__List of tasks__.
1. Say whether each statement below agrees with the text on the Miami Myeloma MRD Meeting. Answer yes or no and quote the deciding words of the text exactly. (a) The meeting was held in April. (b) Patients and physicians are eager to rely on bone marrow biopsies for MRD testing. (c) Only researchers took part in the workshop.
2. Reproduce word for word the stretch of the text on the Miami Myeloma MRD Meeting from "Landgren says that" through "bone marrow biopsies.".
3. Write the next part of the text on the Miami Myeloma MRD Meeting, picking up after its final sentence.
───── Text section ─────
C. Ola Landgren, MD, PhD, discusses the feedback he received on minimal residual disease at this year’s Miami Myeloma MRD Meeting in April.
C. Ola Landgren, MD, PhD, professor of medicine and chief of the myeloma division and the Myeloma Institute at the Sylvester Comprehensive Cancer Center at the University of Miami, discusses the feedback he received on minimal residual disease (MRD) at this year’s Miami Myeloma MRD Meeting in April.
Landgren says that at this year’s meeting, the first after the FDA approved the use of MRD as a trial end point, he heard excitement about new study designs using MRD in development. This can include creating a single trial that can support accelerated approval based on MRD and regular approval based on progression-free survival (PFS) rather than separate phase 2 and 3 studies.
There is also interest in using MRD to guide treatment approaches such as intensifying or stopping treatment based on MRD. Patients and physicians are eager to use blood-based MRD testing to avoid frequent bone marrow biopsies.
According to Landgren, the workshop has continued to have positive discussions and involve different stakeholders including researchers, clinicians, and patients attending. The ultimate step he hopes to see is using MRD negativity to find a curative regimen for multiple myeloma.
TRANSCRIPTION
0:10 | The feedback we hear is that people are very excited about MRD going forward in the field for trial designs and how new study designs could be developed. Instead of using a single-arm study where you look for the early end point for accelerated approval, and then you do a randomized trial where you capture PFS, you could think of a randomized trial right away. You could read out MRD first, and then you power the study so you can read out PFS from that same study years later, so one study can deliver everything. That's what the FDA wants to see, and that's what academia is discussing.
───── Source information ─────
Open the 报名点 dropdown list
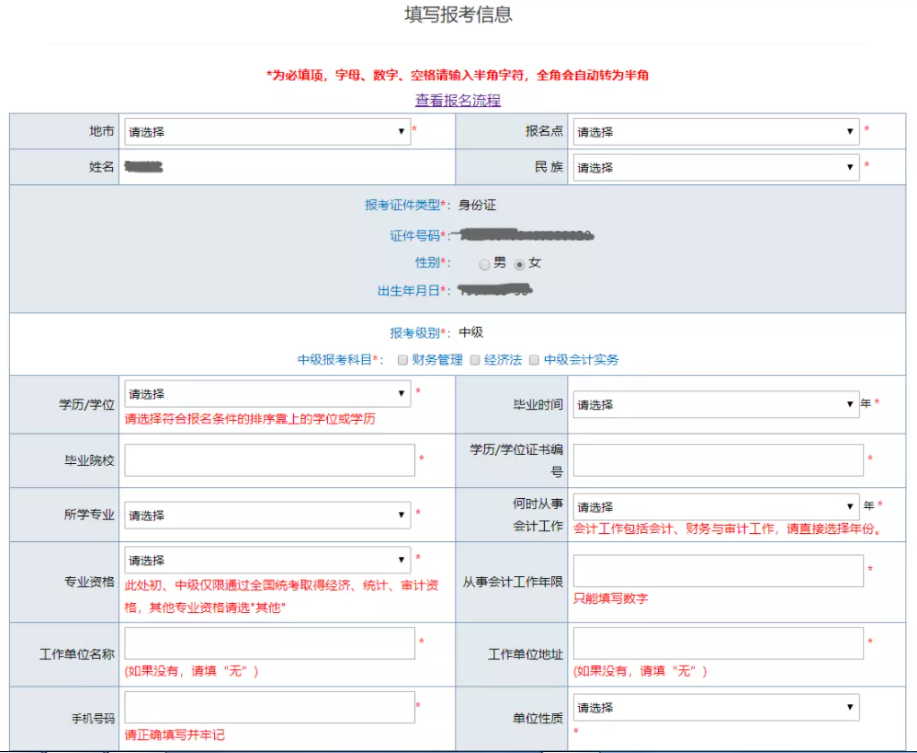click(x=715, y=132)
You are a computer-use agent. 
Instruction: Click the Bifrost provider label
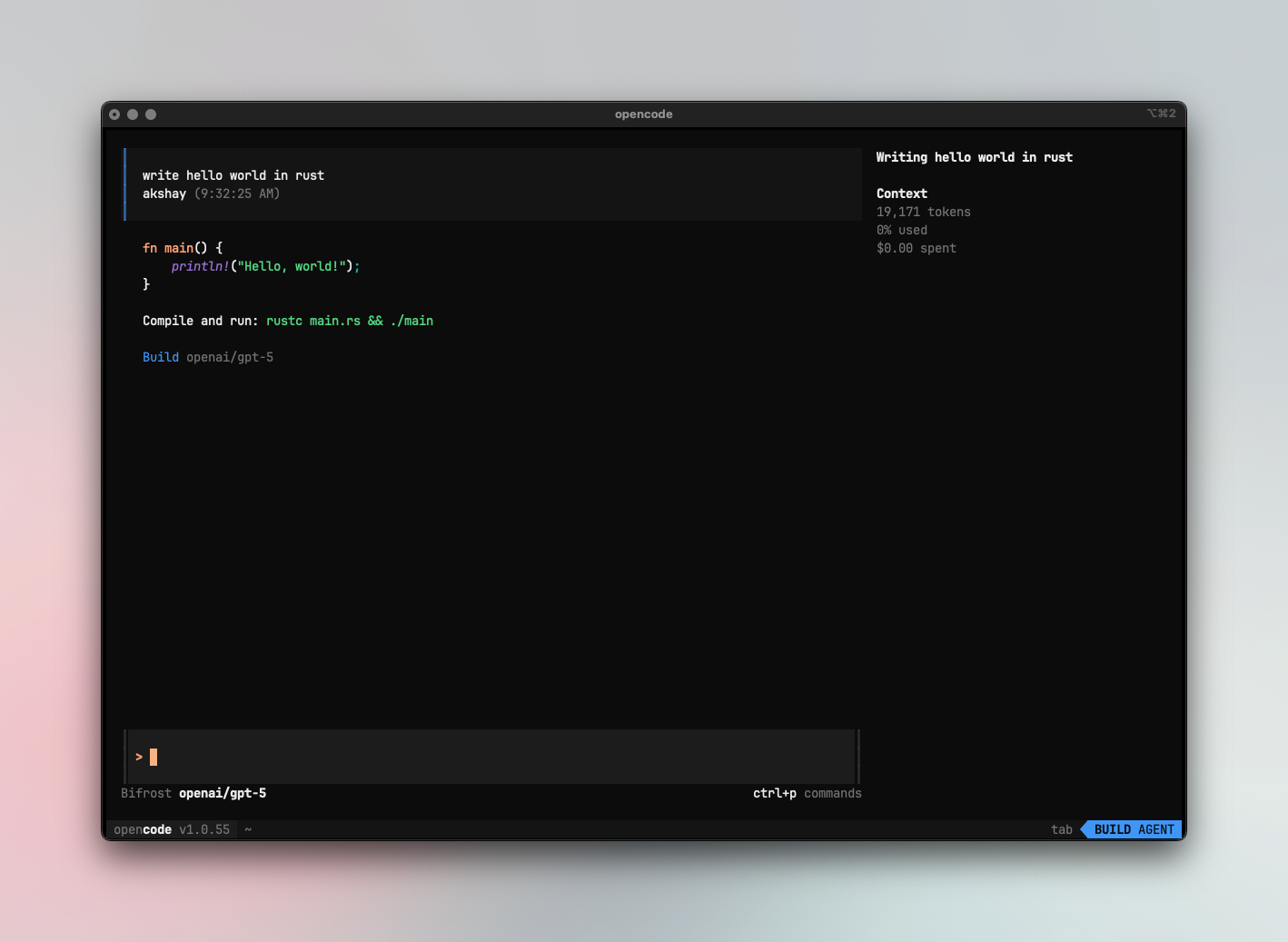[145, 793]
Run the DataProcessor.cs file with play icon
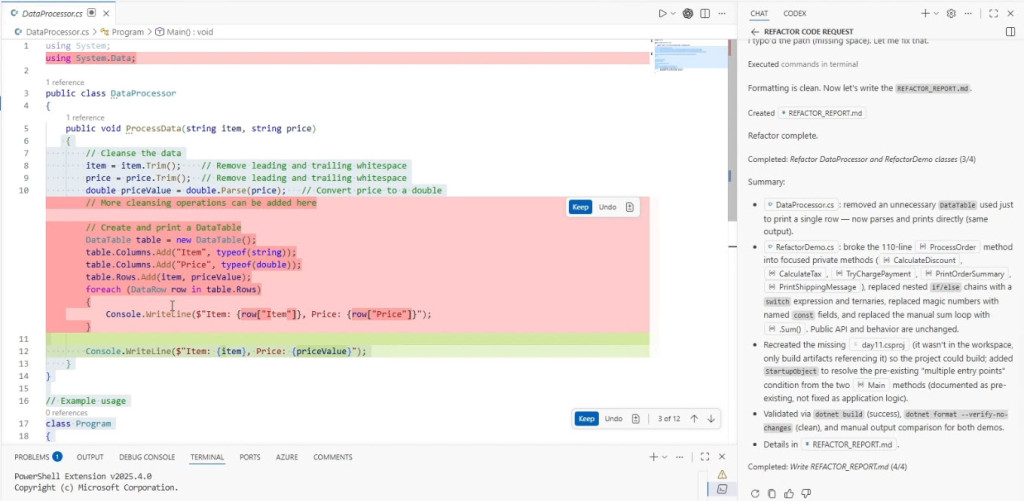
─────
───── Source information ─────
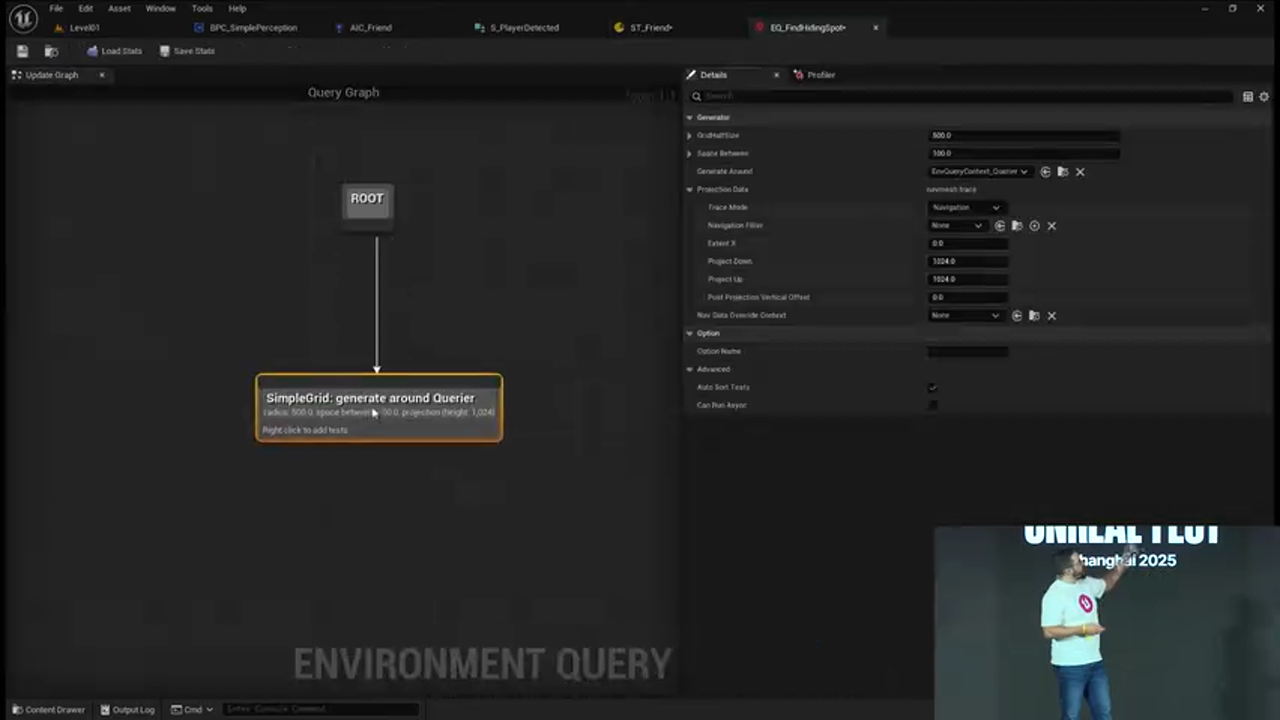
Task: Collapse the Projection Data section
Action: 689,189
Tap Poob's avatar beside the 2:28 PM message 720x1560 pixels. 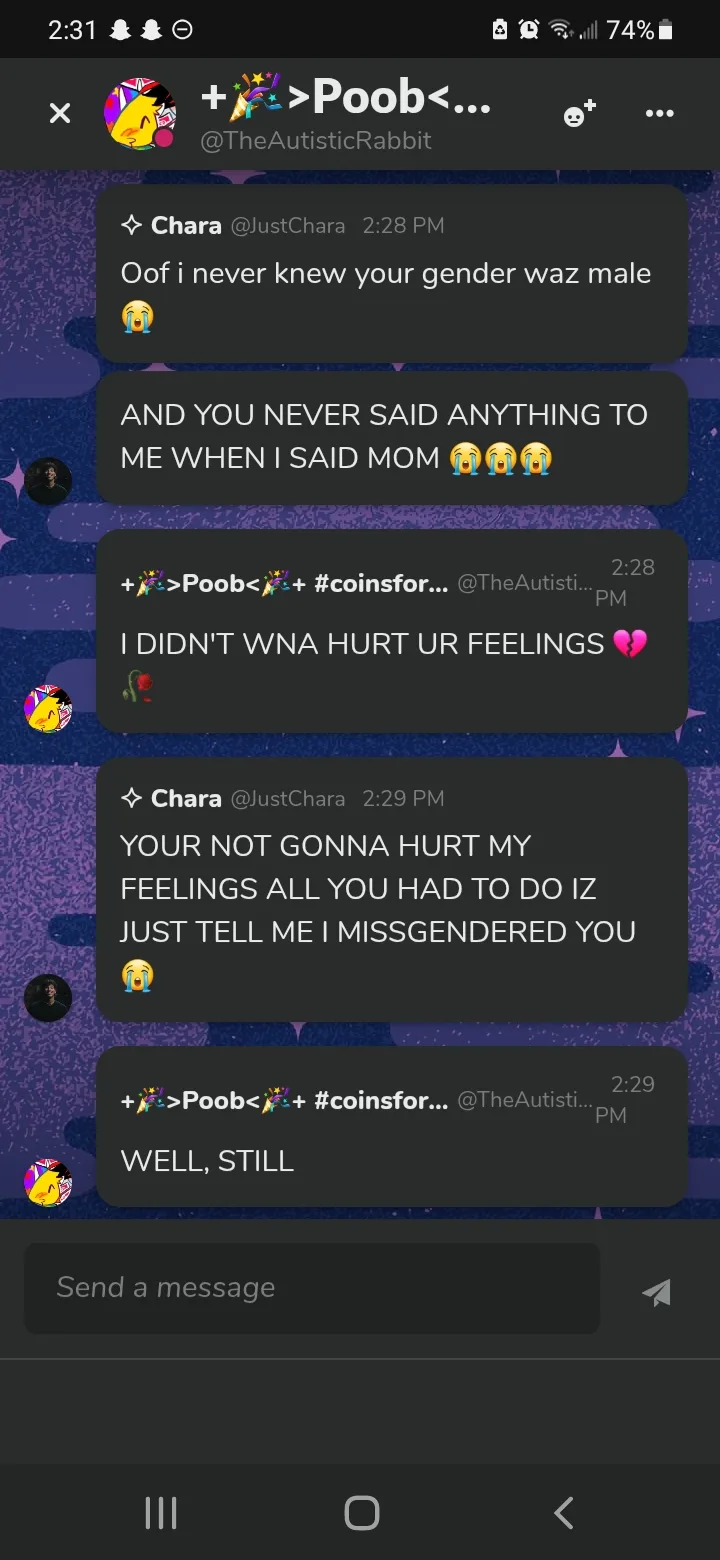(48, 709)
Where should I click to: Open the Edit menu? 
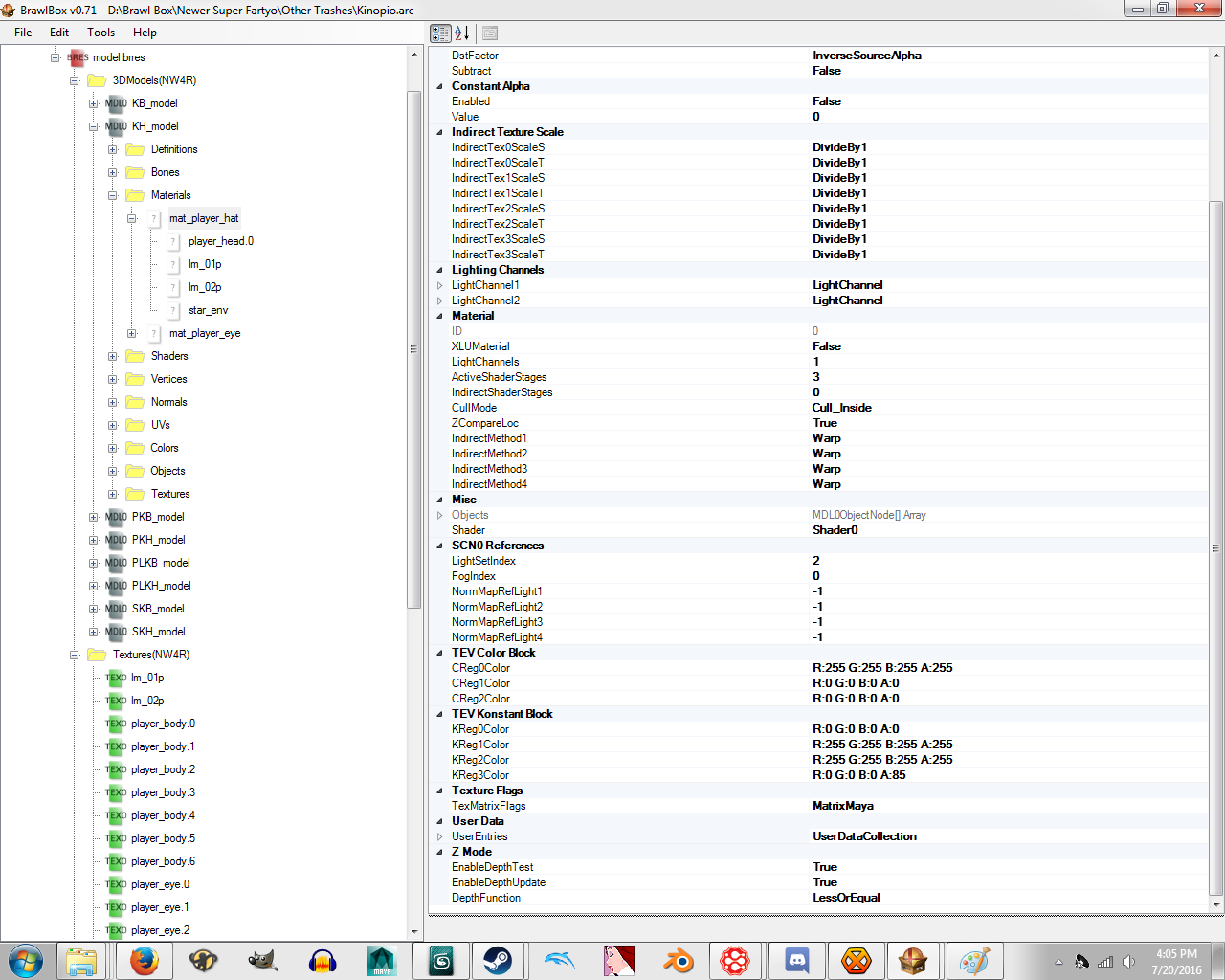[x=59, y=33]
─────
__Expected results__.
1.
(a) Yes: "at this year’s Miami Myeloma MRD Meeting in April."
(b) No: "Patients and physicians are eager to use blood-based MRD testing to avoid frequent bone marrow biopsies."
(c) No: "involve different stakeholders including researchers, clinicians, and patients attending."

2.
Landgren says that at this year’s meeting, the first after the FDA approved the use of MRD as a trial end point, he heard excitement about new study designs using MRD in development. This can include creating a single trial that can support accelerated approval based on MRD and regular approval based on progression-free survival (PFS) rather than separate phase 2 and 3 studies.
There is also interest in using MRD to guide treatment approaches such as intensifying or stopping treatment based on MRD. Patients and physicians are eager to use blood-based MRD testing to avoid frequent bone marrow biopsies.

3.
0:54 | I mentioned before that there is a lot of interest in using MRD for decision making. It goes without saying that the interest in new blood-based technologies is great. Patients are asking, “Can there be blood-based tests, so I don't have to do bone marrow biopsies all the time?”
1:22 | All these different perspectives were addressed. People have reached out and they were very excited. People want to come and talk more about it. We even had patients attending this year sharing their perspective, which I think is the future of medicine—to have everyone involved, not only the medical field and the developers with all the technologies, but of course, the patients. We will continue to have an inclusive leadership. We want to invite anyone who is interested, and we want to drive the field forward. Ultimately, what we would like to do is to see how we can use MRD negativity as a tool to develop a cure for the disease, and that's the No. 1 goal for the field.